All the students on that Montgomery County school bus were fine but Augenbaum's 2012 Huyndai Sonata was not.

It was two weeks ago when that MCPS school bus hit Augenbaum's car, which was parallel parked in front of his home on Arcola Avenue in Silver Spring. The car hasn't moved since.

"The county told me they won't remove the destroyed car, that it's my responsibility to move the car and they're deducting their estimated salvage value of the car from what they're going to pay me," said Augenbaum.

Montgomery County offered to pay about $12,000 for the car. Augenbaum insists it was worth $15,000. His insurance company has yet to make a move, waiting for the county to step up.

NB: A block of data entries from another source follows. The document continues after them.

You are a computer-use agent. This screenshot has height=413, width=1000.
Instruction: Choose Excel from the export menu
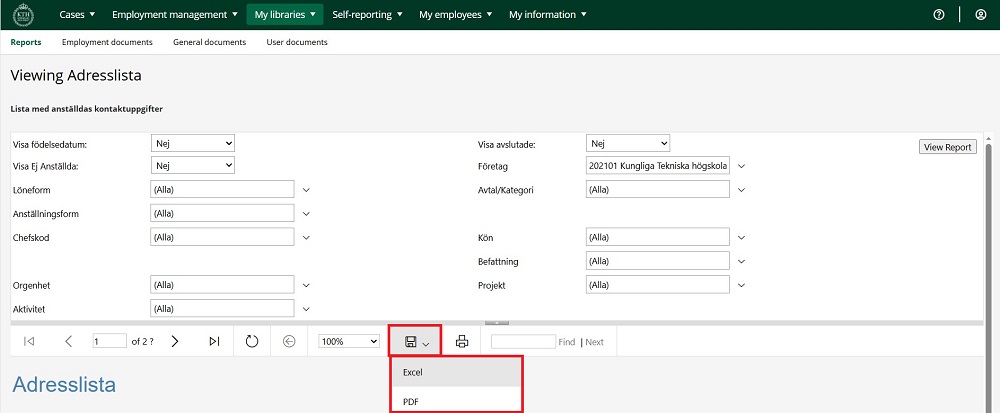pos(412,373)
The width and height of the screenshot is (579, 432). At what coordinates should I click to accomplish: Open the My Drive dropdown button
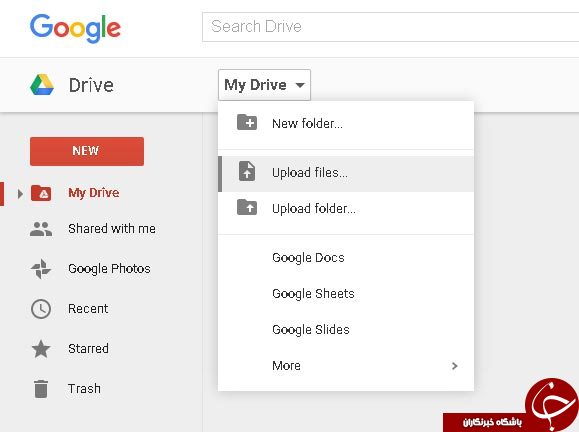click(x=264, y=85)
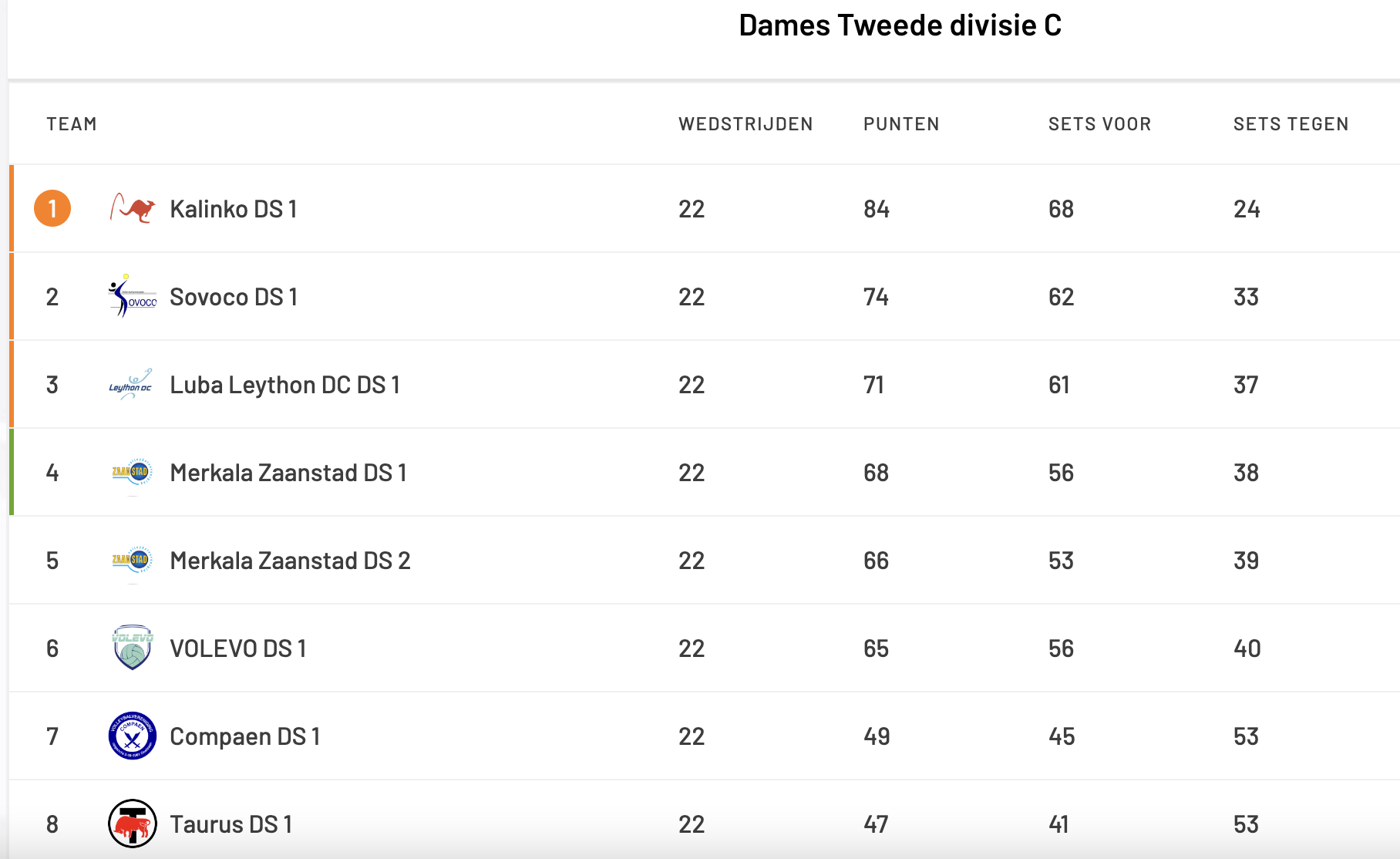Screen dimensions: 1400x859
Task: Click the Taurus bull logo
Action: (133, 824)
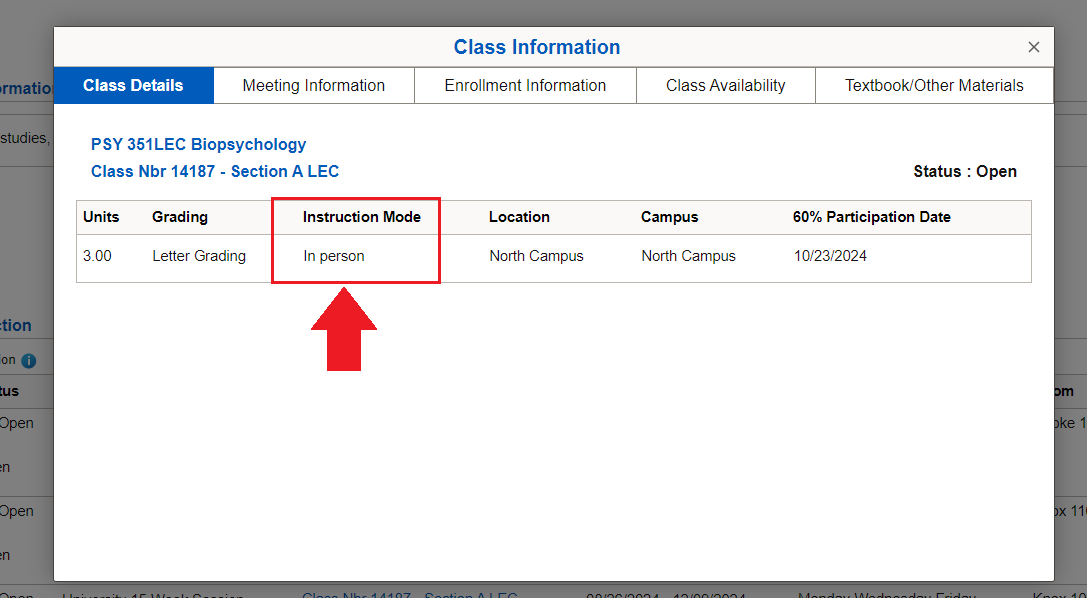Viewport: 1087px width, 598px height.
Task: Switch to the Meeting Information tab
Action: pos(313,85)
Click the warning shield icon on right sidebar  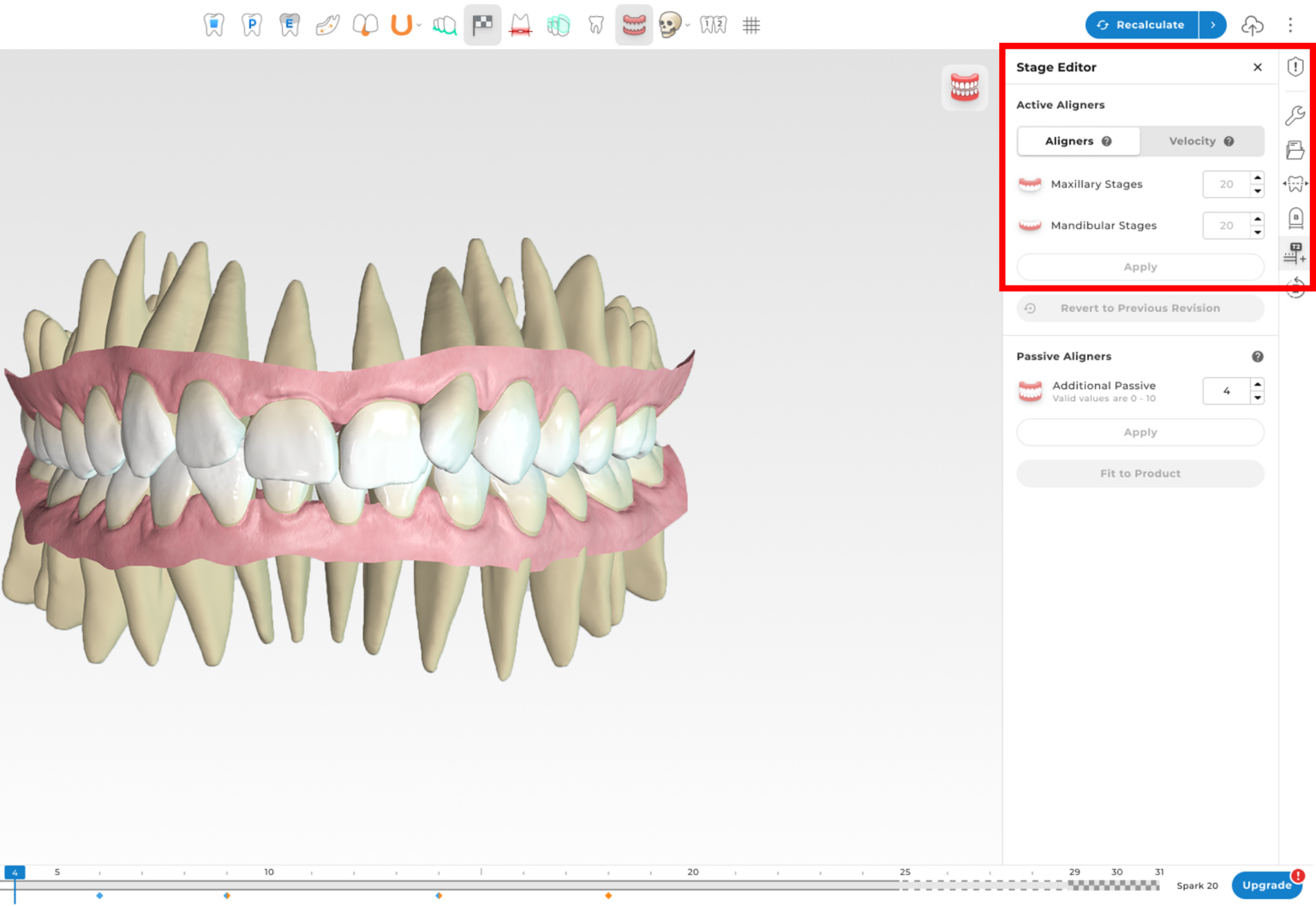pos(1295,67)
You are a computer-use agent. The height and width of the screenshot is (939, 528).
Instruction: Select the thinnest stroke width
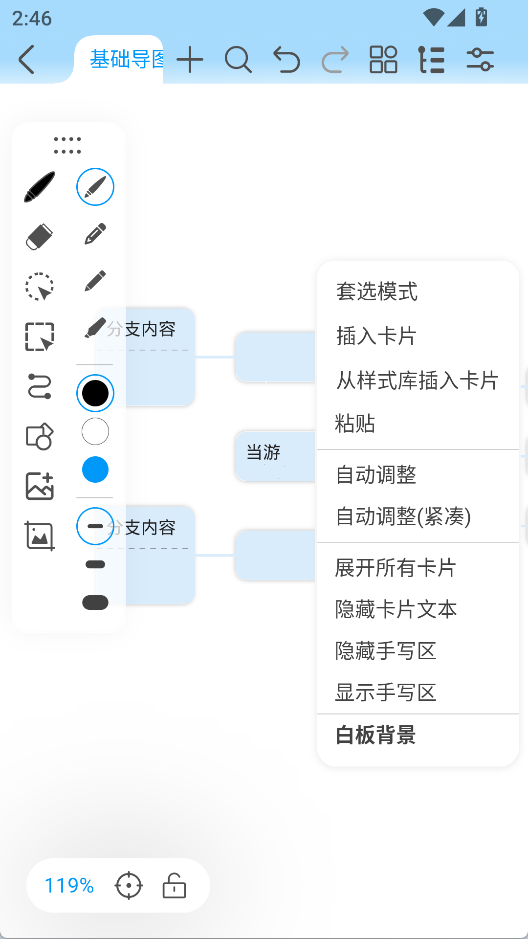click(x=95, y=526)
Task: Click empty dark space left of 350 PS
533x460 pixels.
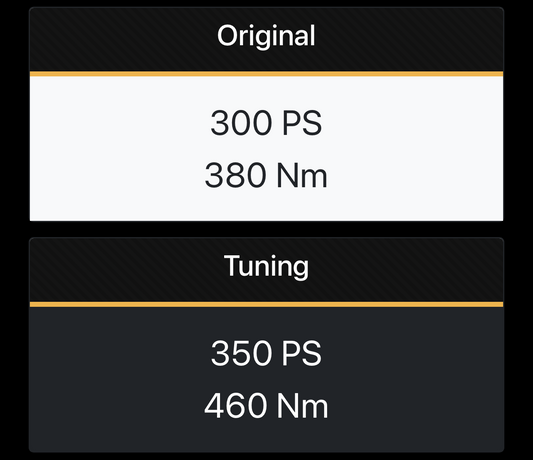Action: pos(119,353)
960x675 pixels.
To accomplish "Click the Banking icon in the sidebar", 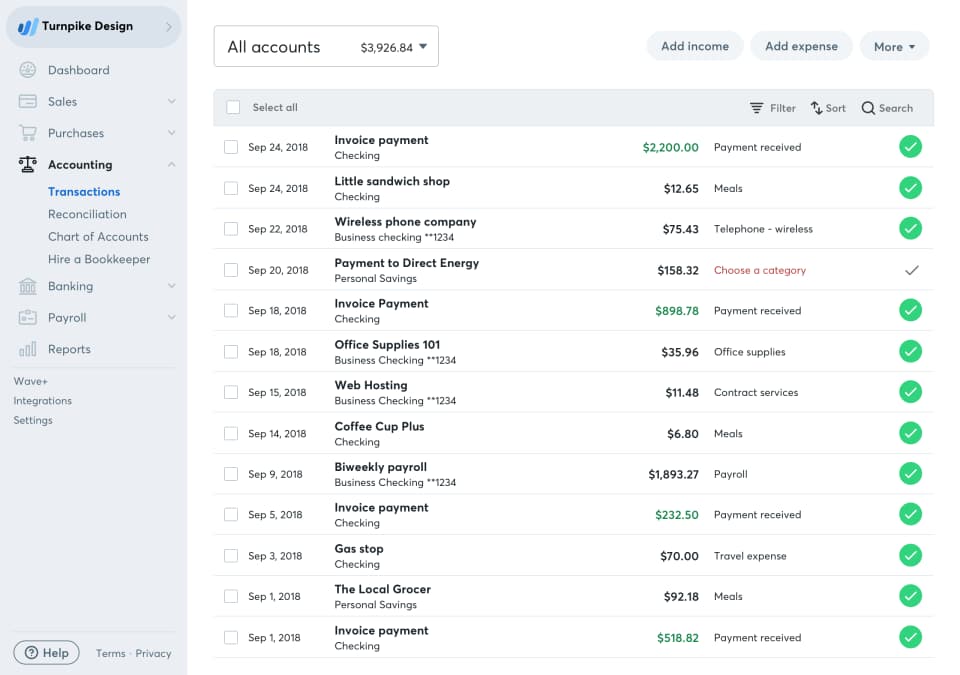I will click(x=28, y=285).
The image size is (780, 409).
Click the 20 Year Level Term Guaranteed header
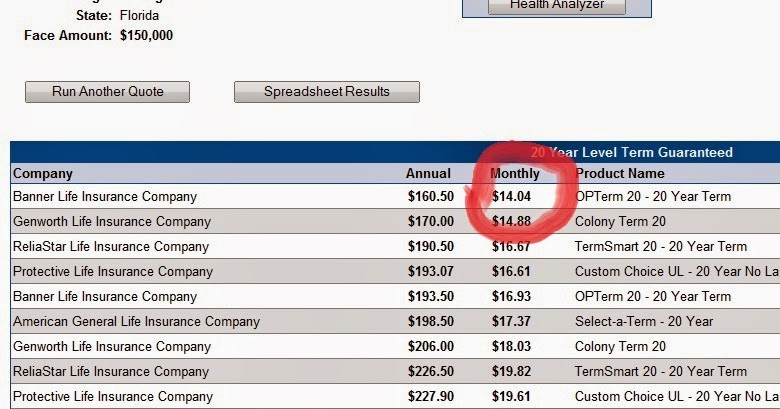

"In the meantime, I don't have a car, I can't afford to buy another car, I can't fix this one, I can't replace it," said Augenbaum.

In an email to WUSA9, Montgomery County Public Schools' Spokesman Derek Turner wrote, "The County's self-insurance fund manages bus incident claims in the same manner that personal insurance manages a vehicle claim."

The county had been providing Augenbaum with a rental car until this past Monday. Augenbaum said it’s been an inconvenience and financial drain on his family. His wife now has to drive their two kids everywhere, while he takes an Uber to and from work.
To add insult to injury, when the bus hit his car it pushed it to within a few feet of a fire hydrant. So, now his car is crumpled and illegally parked.
Police say Augenbaum has until Monday to move his car before it starts accumulating parking fines.

"It's frustrating, I mean, it's the government. There's a limit to how much you can fight against the government. They don't have to pay up," said Augenbaum, adding that the county told him their offer is non-negotiable, take it or leave it.

"We did everything right where we put ourselves in a position where we had cars and everything we needed and they just destroyed it and took it away and now we have nothing and they won't pay for it," lamented Augenbaum.